Patients on immunosuppressive medications especially fear their therapy may place them at an increased risk of infection [11]. These critical points raised the concern that PSO-patients could be at higher risk for a severe SARS-CoV-2 infection and worse outcome [25,26,27,28,29]. Contrary to the fears, recent data shows that patients with PSO who receive oral or biologic treatment seem to have similar SARS-CoV-2 infection rates and outcomes as the general population [30,31,32].

The government took drastic measures to control the spread of COVID-19. In Germany, the government introduced restrictions including closing public facilities, educational institutions and boarders to the neighbouring countries. Additionally, contact prohibitions to enforce physical distancing and private quarantine to reduce the risk of infection affected most people in the country [33]. Furthermore, mental health institutions were also seeing patients at limited capacity, many of them shifting their appointments to online-based settings. Stress and mental health burden is also likely to impact the symptoms and the therapeutic efficacy of treatments in PSO [34, 35], therefore potentially explaining the increase of first-line biological and second-line medication sales due to stress-related worsening of the disease. We observed an increase in biologic sales volume across all age groups, indicating that every age group was affected similarly.

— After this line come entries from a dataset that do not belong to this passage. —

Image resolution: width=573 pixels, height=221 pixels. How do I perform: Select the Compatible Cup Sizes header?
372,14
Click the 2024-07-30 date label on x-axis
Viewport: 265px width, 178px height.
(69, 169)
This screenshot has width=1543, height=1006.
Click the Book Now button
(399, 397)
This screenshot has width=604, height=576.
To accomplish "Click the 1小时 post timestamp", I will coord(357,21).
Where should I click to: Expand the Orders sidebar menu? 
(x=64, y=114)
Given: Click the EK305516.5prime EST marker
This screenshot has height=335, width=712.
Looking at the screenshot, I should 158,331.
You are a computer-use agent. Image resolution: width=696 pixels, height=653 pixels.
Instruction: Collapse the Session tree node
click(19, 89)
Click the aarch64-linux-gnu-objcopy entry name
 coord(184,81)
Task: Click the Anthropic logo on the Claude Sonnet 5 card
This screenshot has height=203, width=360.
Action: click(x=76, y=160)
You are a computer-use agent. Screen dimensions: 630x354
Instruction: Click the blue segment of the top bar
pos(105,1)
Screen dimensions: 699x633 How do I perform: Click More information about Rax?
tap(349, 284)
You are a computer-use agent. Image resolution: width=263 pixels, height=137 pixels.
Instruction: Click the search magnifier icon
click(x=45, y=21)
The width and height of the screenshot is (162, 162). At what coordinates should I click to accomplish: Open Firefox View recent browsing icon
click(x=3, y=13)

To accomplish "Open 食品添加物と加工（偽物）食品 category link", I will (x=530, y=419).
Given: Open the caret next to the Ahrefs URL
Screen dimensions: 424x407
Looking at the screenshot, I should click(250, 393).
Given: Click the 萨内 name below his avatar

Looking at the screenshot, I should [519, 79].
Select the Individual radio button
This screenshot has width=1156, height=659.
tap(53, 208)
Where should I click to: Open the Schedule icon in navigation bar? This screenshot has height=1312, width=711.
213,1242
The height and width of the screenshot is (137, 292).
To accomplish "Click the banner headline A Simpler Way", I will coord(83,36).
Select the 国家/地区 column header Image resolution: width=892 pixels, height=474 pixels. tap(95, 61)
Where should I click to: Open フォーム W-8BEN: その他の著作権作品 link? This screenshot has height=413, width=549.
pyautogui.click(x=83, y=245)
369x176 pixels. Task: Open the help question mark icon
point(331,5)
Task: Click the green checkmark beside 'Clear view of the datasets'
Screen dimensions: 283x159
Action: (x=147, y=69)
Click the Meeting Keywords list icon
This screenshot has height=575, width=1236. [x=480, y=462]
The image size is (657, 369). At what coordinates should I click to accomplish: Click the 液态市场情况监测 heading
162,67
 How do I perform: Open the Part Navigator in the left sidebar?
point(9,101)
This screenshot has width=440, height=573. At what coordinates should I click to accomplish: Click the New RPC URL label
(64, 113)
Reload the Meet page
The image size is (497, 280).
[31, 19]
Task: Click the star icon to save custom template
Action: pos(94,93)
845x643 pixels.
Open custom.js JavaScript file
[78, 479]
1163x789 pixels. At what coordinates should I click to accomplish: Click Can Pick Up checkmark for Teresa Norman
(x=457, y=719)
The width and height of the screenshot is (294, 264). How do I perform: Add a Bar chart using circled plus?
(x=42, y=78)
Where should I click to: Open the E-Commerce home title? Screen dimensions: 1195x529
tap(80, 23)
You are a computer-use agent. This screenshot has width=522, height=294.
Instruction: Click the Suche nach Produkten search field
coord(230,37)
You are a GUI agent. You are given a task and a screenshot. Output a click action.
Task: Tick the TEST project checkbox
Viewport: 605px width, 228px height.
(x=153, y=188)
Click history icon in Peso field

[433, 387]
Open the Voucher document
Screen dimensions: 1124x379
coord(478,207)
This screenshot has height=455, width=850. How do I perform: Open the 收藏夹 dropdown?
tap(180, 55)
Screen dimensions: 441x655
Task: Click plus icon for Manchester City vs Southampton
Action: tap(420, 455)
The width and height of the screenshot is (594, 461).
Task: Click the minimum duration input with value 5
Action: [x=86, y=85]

During large parts of the pandemic, restrictions were enforced based on infection incident rates, meaning a town or city with high infection rates would have stricter pandemic restrictions compared with low infection rate areas. Specifically, in our period of observation, the state of Schleswig–Holstein had a maximum 7-day-incidence rate of 109.1 per 100,000 inhabitants, whereas Saxony had a maximum 7-day-incidence rate of 504.4 per 100,000 inhabitants. Contrary to our assumption that high infection rates would increase the level of stress and therefore worsen patients’ symptoms, the medication sales only increased in Schleswig–Holstein – the state with lower infection rates. However, this observation is in line with the already discussed observation that about 9% of the patients paused or interrupted PSO treatment due to the pandemic. One explanation could be that due to the high infection rates, practitioners decided against giving their patients immunosuppressants and adapting the treatment plan or the patients themselves decided against changes in medication out of an increased fear of a COVID-19 infection or a worsening of the outcome in case of an infection. Another explanation could be that due to the lockdown restrictions and fear of infection, patients were unwilling to visit doctor’s offices or hospitals, thereby avoiding a change in disease treatment. Ninosu et al. showed that 19.5% of patients in a German university hospital missed an appointment during the pandemic and 62.5% reported missing appointments because of fear of COVID-19 infection [21]

Limitations

Clearly our analysis had some limitations. The active substances we examined are not solely approved for the treatment of PSO, but also for other rheumatological diseases. Additionally, it was not possible to calculate the exact number of syringes or infusions sold, so part of the changes could also be due to changes in pack sizes or to smaller or larger pack sizes being prescribed more frequently.

Conclusion

In summary, our study shows that during the pandemic, despite the proportion of patients who stopped or paused their treatment reported in other studies, there was a significant increase in drug sales for first-line and second-line biologics for all age groups. This shows that despite the pandemic impact, there continues to be an increase in sales volume for biologics.

Only German federal states with intermittently very high COVID-19 incidences show a stagnation in sales volume. The reasons for this need to be investigated in further studies to possibly gain a better understanding of the concerns and uncertainties of patients with PSO.